WRITTEN INSTRUCTION: Write out the lines of the records below as a numbered list, with no blank lines. Leave the pictures out.

MATERIAL SHOWN:
..............................

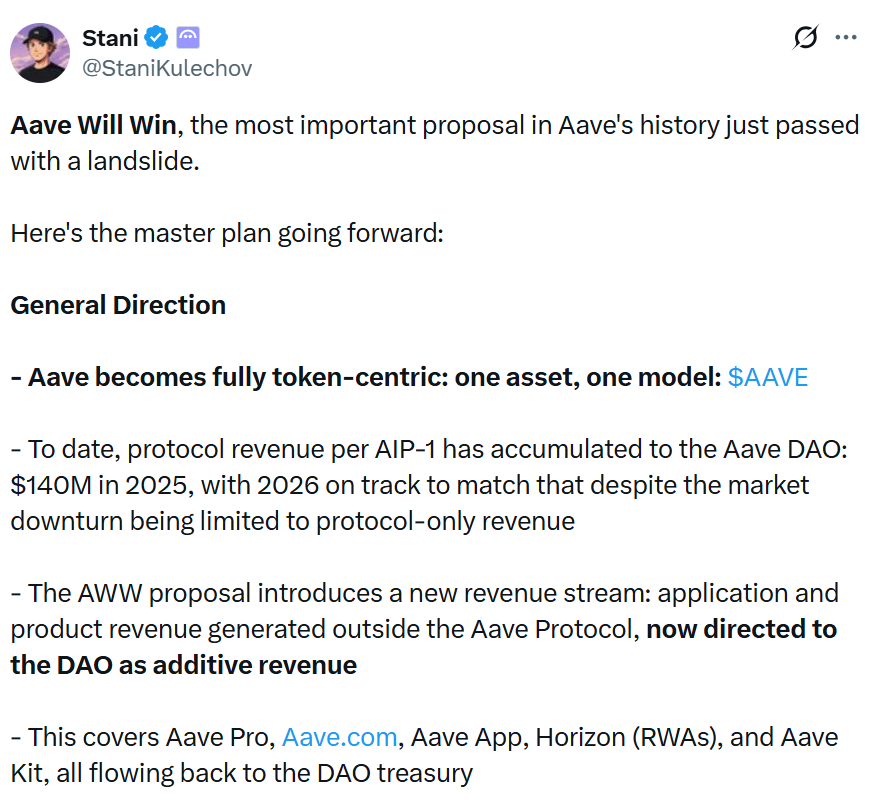The image size is (878, 808).
Task: Open the @StaniKulechov handle link
Action: click(167, 68)
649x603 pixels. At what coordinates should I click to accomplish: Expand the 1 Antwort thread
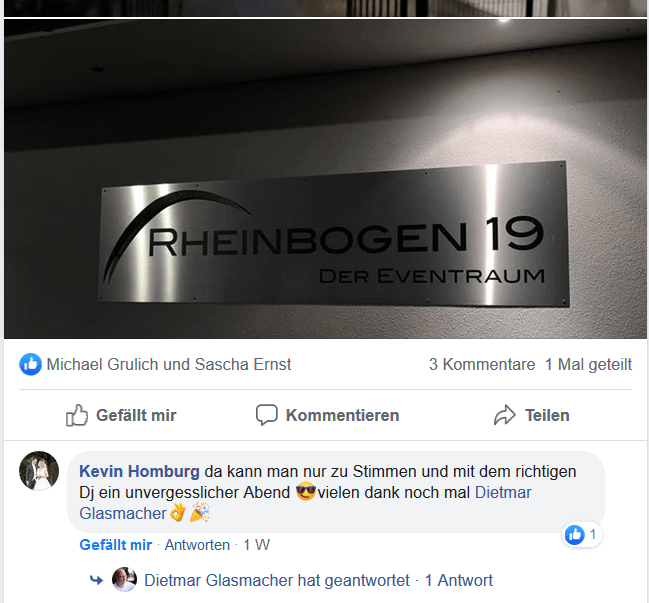(x=459, y=581)
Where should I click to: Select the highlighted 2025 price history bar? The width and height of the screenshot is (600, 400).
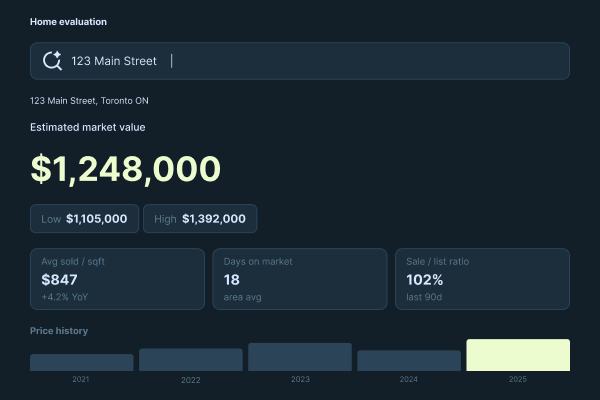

..............................

THE RESULT:
1. The image size is (878, 808).
2. Task: Open the @StaniKulechov handle link
3. Action: click(167, 68)
4. 649x603 pixels. At what coordinates should I click to accomplish: Expand the 1 Antwort thread
5. (x=459, y=581)
6. Where should I click to: Select the highlighted 2025 price history bar? The width and height of the screenshot is (600, 400).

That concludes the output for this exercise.